Times are tough–at least that's the take-away from life insurers who are making the case that they need capital relief now.
A proposal very quietly floated in November and discussed out of earshot of attendees, consumer reps and media during the winter meeting of the National Association of Insurance Commissioners may well be given the blessing of state insurance commissioners by year-end.
The 9-point proposal advanced by the American Council of Life Insurers includes requests such as: eliminate "artificial constraints" of Regulation Triple-X; facilitate commissioners' use of discretionary authority to exercise judgment to determine allowable U.S. collateral for reinsurance; waive the standard scenario for C-3 Phase II of risk-based capital; change a mortgage factor in the RBC calculation; and change statutory accounting requirements to follow GAAP rules regarding recognition of the deferred tax asset. These are all very technical ways of saying regulators will be loosening the drawstrings.

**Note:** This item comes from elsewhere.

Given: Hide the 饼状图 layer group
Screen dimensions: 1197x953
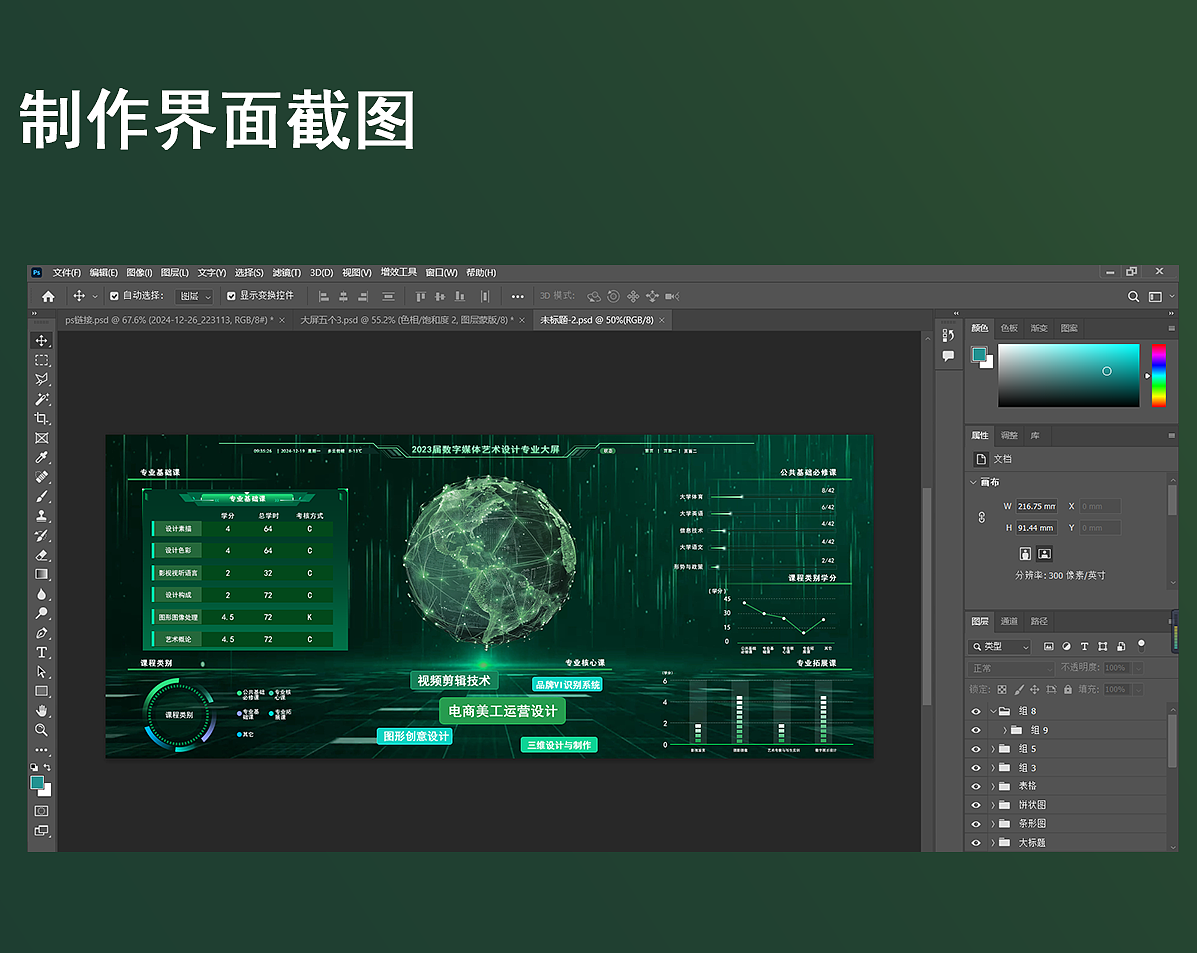Looking at the screenshot, I should tap(976, 805).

Paul Graham, an ACLI life actuary, explains that much of the due diligence has already been done by regulators who are gearing up for the advent of the principles-based reserving project which many say will streamline the reserving of life insurance products. The effective date of these proposals is just being pushed up, he says.
The benefit, he continues, is that risk-based capital will get a boost for many insurers allowing them to keep their current ratings and keep rating agencies at bay.
In fact, Bruce Ferguson, ACLI's senior vice president-state relations, notes that RBC on average has dropped from 370 to around 300 and the helping hand from commissioners would bring that level up to around 330.
Data provided by Fred Townsend, president of Townsend Independent Actuarial Research Alliance, Wolcott, Conn., confirms that the numbers are not good. The top 100 insurers started the year with $306 billion in surplus but suffered $76 billion in net capital losses during the first 3 quarters, according to Townsend. The losses were offset by $40 billion paid in but were more than 5.5 times larger than net operational gains, he adds. (See story on page 40.)
However, it is really difficult to tell whether regulators concur with these assessments since the reasoning and the discussion among those regulators who are the technical experts was a private conversation on an important public policy issue.
When I asked one regulator why a technical meeting was being closed, the response was that companies were being used as examples, and although unnamed, could be traced by following the discussion. The companies themselves are not in trouble. They were asked to explain what the new proposal would mean to them.